I do see a lot of similarities between Ozzie and Canada, the people and what not, but in a way its quite different too. I like change in my life and new adventures, I will always call Sydney and Australia my home, but now I feel like I’ve made a new home over here too. It’s quite an amazing feeling.
What sort of events would you like to put on?
This weekend I’ve got a two-dayer happening. Slide jam and a race. I’ve had a bit of experience organising events back home for the groms and the big boys alike and get a lot of joy from doing it. It’s fun to bring people together and stoke em out and give the people a well run event. Something they can tell their mates about. Anything from Outlaw races to slalom races to just chilled jams, I like being organised and making sure the community is stoked. It’s all about giving something back to the people that support you.
Future IDF president?
Haha, maybe one day? I definitely don’t have time for that right now!

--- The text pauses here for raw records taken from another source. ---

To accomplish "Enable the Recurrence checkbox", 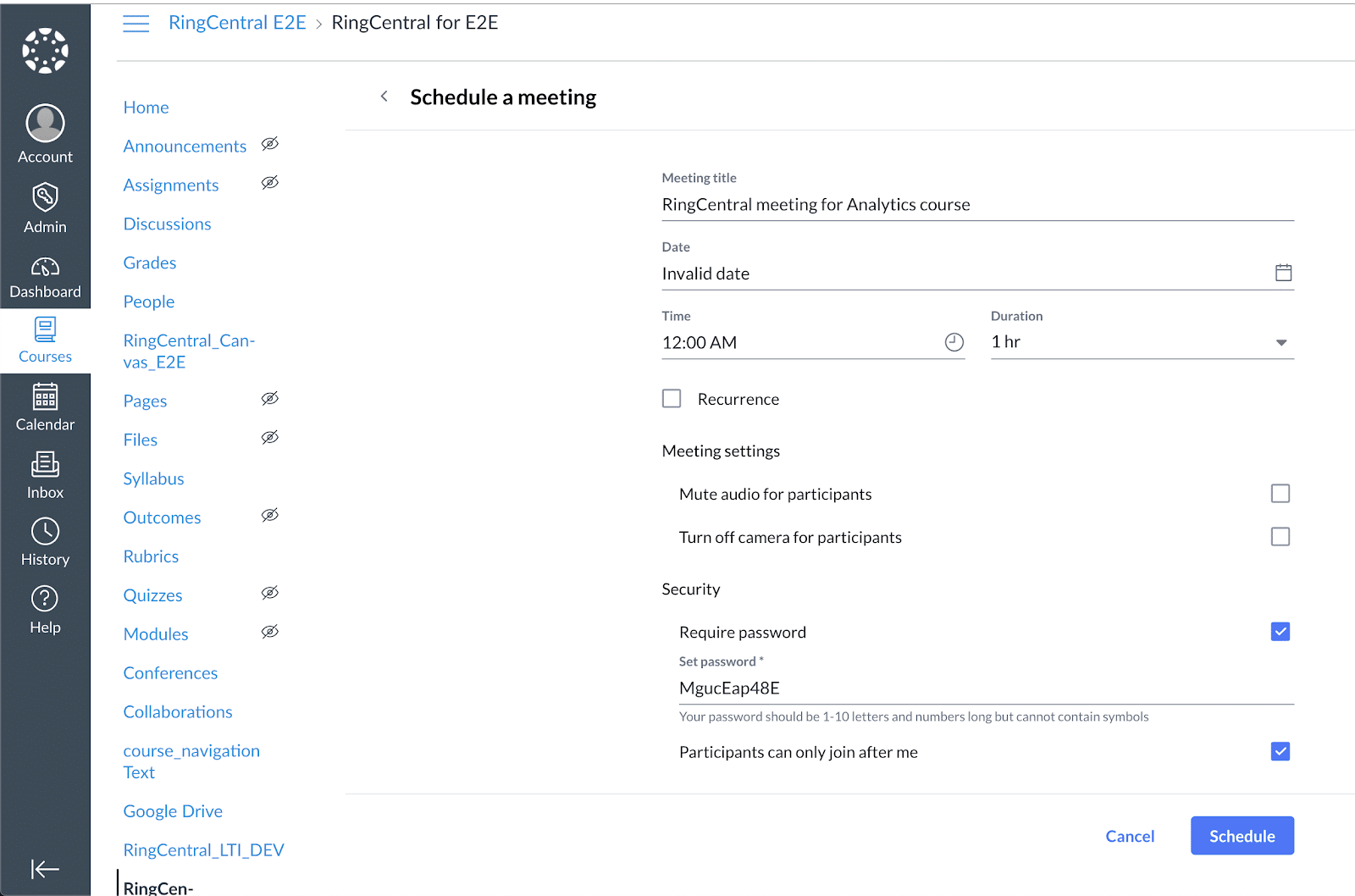I will coord(672,399).
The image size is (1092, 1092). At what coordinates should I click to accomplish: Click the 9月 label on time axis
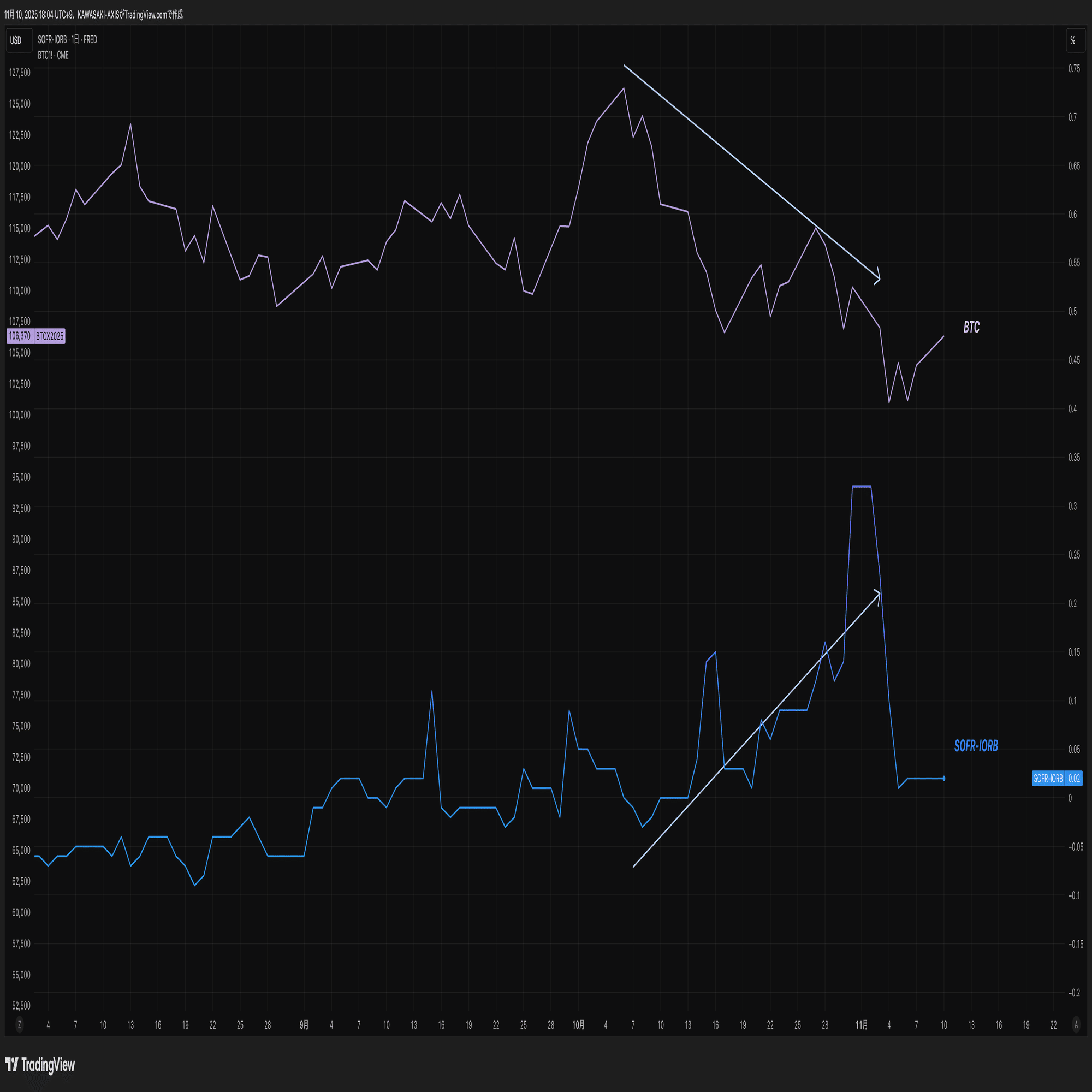(304, 1025)
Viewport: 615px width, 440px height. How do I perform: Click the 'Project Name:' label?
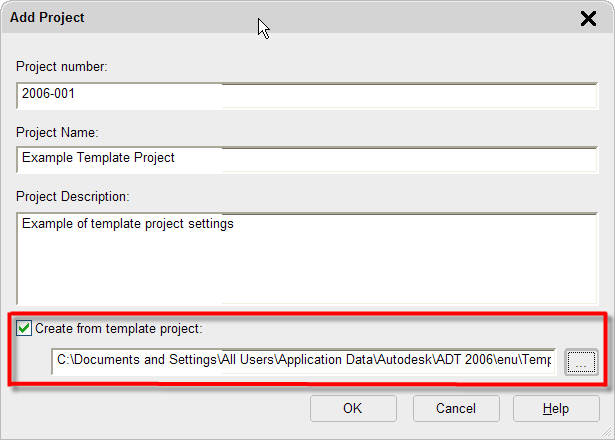(x=56, y=131)
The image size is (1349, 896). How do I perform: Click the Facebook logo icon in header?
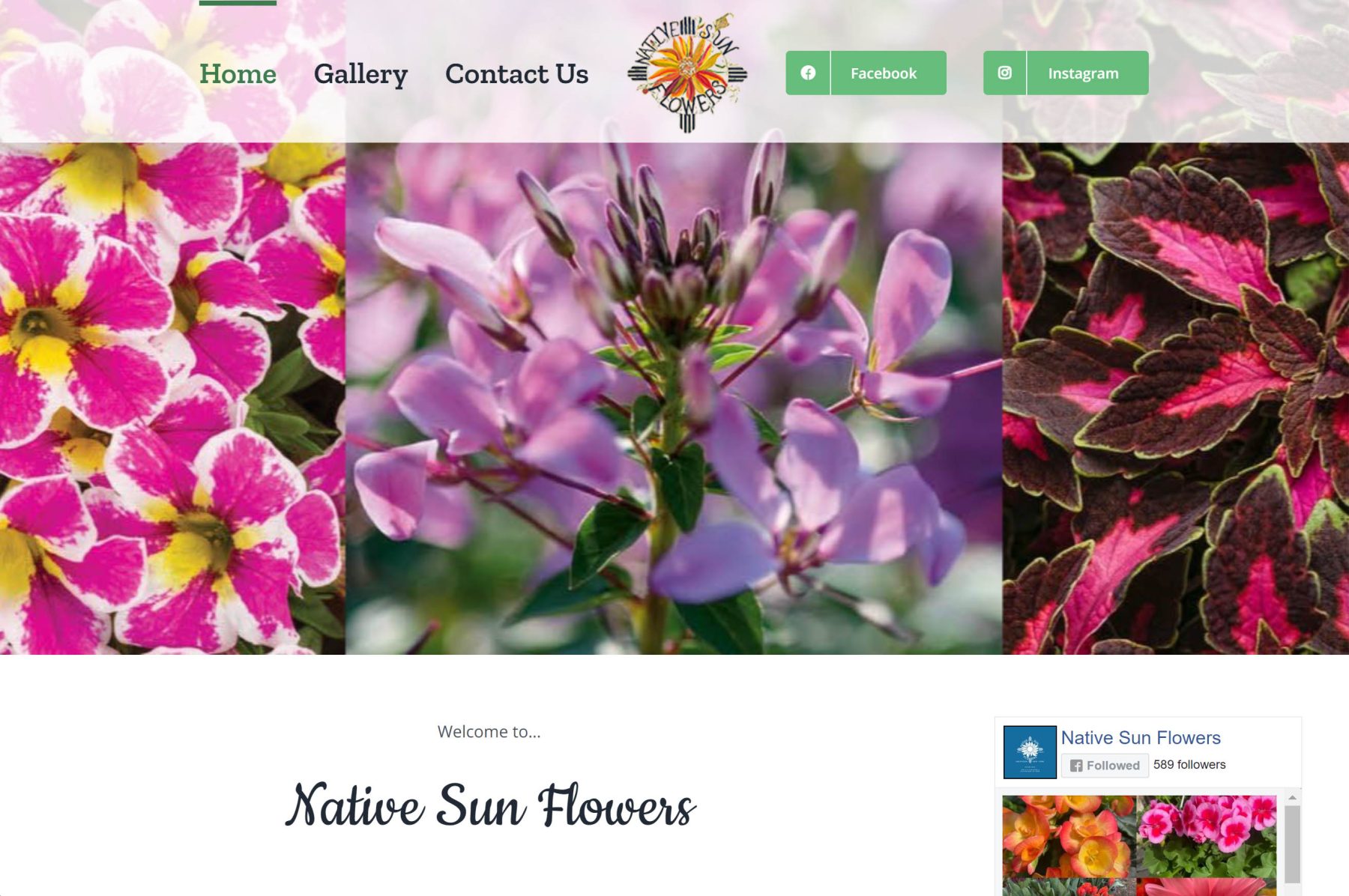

Will you race at the IGSA World Champs in Brazil?
I would love to race Teutonia again. That hill was an amazing challenge for me and I really want another stab at it. Unfortunately the IGSA is blowing it hard and the schedule barely lines up.
There is too much time between the IDF south american races and IGSA Teutonia, so they are making it hard for international people to do both. and I reckon most peeps will wanna just race IDF. If I can make it happen, I would definitely love to race Teutonia again but will have to play it by year.
Since you’re in Canada, have you got a new favourite bacon?
Bacon is Bacon. I miss Vegimite and Meat Pies.
Have you kept up your work behind the lens?
As much as I can. I made a few videos while I was on the mend last year but recently not so much. I don;t have a camera with me here in Canada but will be investing in some equipment soon.
It’s been really rad catching up with you bro. Stoked to see you going hard. Good luck taking the key back and in the World Cup series!
Thank you for your time my friend!
We just set a record for fastest interview ever.
It is my job to be fast… Have a fun day! And keep in touch!
Any thank yous?
As always big thanks to my sponsors – Sector 9, RAD, Hopkin Skate, Aera. Without these brands I wouldn’t be where I am today.
Shout out to Mumsie, miss ya and love ya lots!